* Listing of where targets appear:
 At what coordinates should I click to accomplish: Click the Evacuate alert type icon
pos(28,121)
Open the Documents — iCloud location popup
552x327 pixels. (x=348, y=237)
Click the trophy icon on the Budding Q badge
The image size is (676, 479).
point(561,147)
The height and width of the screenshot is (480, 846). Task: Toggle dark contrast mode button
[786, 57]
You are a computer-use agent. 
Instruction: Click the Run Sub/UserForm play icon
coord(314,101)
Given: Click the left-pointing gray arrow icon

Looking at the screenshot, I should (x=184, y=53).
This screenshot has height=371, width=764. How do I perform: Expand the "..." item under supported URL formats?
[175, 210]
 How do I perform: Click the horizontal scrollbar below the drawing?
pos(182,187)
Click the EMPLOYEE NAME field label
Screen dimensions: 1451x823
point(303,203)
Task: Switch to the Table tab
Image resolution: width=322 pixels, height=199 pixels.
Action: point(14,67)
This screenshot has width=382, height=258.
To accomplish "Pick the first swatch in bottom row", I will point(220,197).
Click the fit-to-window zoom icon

--

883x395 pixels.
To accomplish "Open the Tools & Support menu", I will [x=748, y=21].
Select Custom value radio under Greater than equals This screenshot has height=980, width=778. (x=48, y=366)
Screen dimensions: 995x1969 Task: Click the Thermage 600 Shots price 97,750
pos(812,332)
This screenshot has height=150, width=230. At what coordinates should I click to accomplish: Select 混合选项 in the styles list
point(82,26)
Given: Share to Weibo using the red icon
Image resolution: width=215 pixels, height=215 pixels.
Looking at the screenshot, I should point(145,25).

* Written exercise:
Print verbatim the lines of the listing above, beginning with the line that contains "You are a computer-use agent." and continuing through the line that contains "pos(182,187)", including both of those lines.

* Result of this task:
You are a computer-use agent. 
Instruction: Click the Run Sub/UserForm play icon
coord(314,101)
Given: Click the left-pointing gray arrow icon

Looking at the screenshot, I should (x=184, y=53).
This screenshot has height=371, width=764. How do I perform: Expand the "..." item under supported URL formats?
[175, 210]
 How do I perform: Click the horizontal scrollbar below the drawing?
pos(182,187)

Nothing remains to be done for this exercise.